Normally, people contemplating a divorce and have no idea what to expect from it. Many divorces have seen on television or in the movies, and often personally know someone who has been through a divorce. More and more often people also experience the divorce of their parents. Despite these experiences, “second hand” to face his own divorce is one of the most traumatic events in life. You face not only the legal conclusion of one of the most important relationships in your life, you should also start thinking about unpleasant, such as division of property and finding a new home situations. In many cases, you also have to pass the bitter pill of not seeing their children daily.
The prediction and divorce are not terms that go hand in hand, but have realistic expectations will help or be satisfied with the outcome of your divorce. For the same reason, it is important to understand what divorce can and can not do for you.
Division of property:
A Family Court seeks to divide the assets of a marriage in the most economical way possible. In most states the following are excluded from this division: property acquired before marriage, goods that were a gift, or property that is inherited. In some states (where community property are recognized) this leads to a distribution of 50 percent of property acquired during marriage for each of the parties. Other States (where community property is not recognized) the financial circumstances of the couple, their future financial plans and other relevant issues are reviewed. All this in order to make a fair distribution of goods.
Because the division of property is never predictable, it is best to hire a lawyer to negotiate ahead and set the division of property with your spouse’s attorney.
For example, it may happen that while you would love to keep you home, it is more importnat to keep your business. Therefore, you could give up your home in exchange for the business. Thus, you could come to a mutual agreement with your spouse to divide the assets.
Support obligations. The court will also determine who has the obligation to provide support to a partner. This support may be through the support of a child (a), or the support of your spouse (also called “pension”).

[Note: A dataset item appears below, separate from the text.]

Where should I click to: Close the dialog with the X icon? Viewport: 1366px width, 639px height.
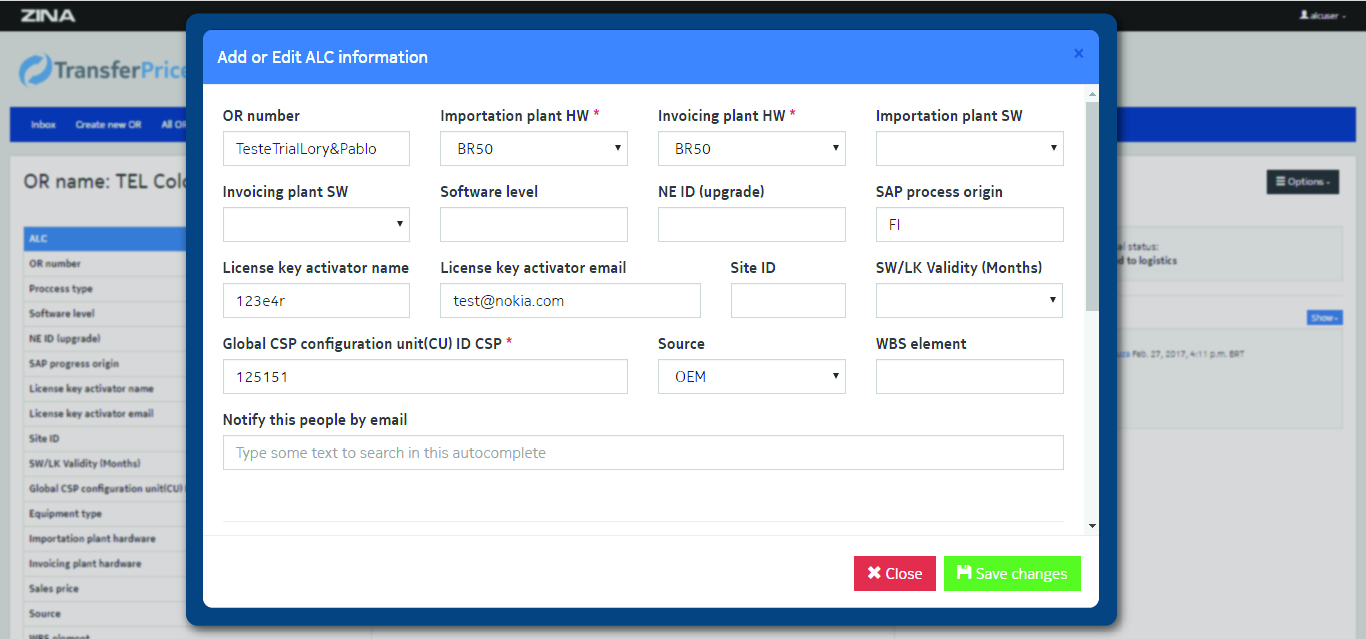(x=1078, y=54)
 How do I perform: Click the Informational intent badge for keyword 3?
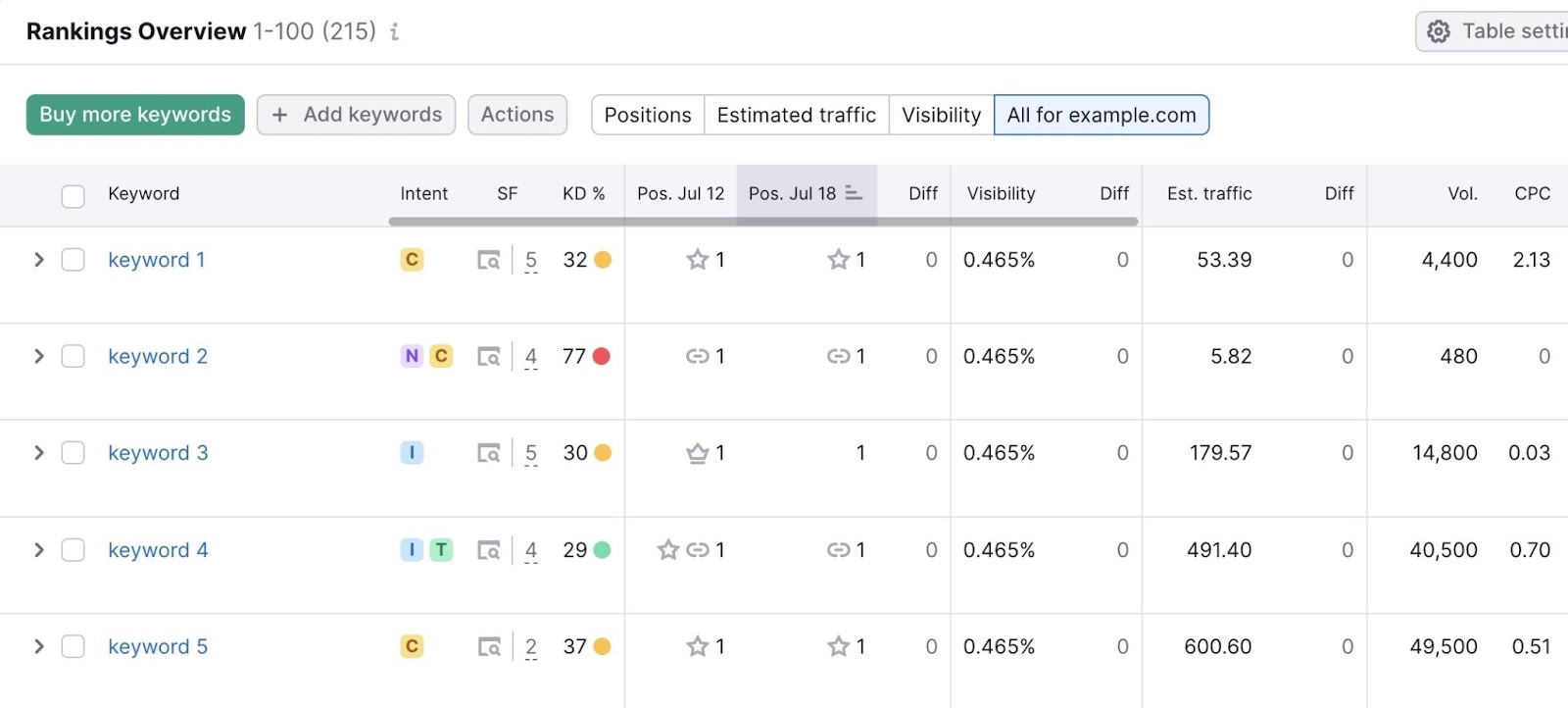(x=412, y=453)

Payments for support of a child is largely set by state law, but it is not surprising that these standards are changed. Also, child support orders depend on custody agreements. In general, spousal support depends on the facts underlying each divorce and financial circumstances of the couple; therefore the final court decision is often very difficult.
Legal custody and visitation:
In addition to the distribution of goods, the other main function of divorce is to establish a legal child custody and visitation schedule. This is not predictable. Although courts often try to make decisions based on facts established that pose “in the best interests” of the child, these decisions can vary between cases. After all, in making decisions regarding custody, judges are naturally influenced by their own beliefs, opinions and values. Judges usually hear the worst of people during trial custody. So, based on his limited perspective on the lives of parents, a family court does not always take the most “beneficial” decision regarding custody. Again, negotiation and agreements are important options that should be borne in mind. Whoever must go through a divorce, especially those with children, will benefit if you come to a mutual agreement for custody.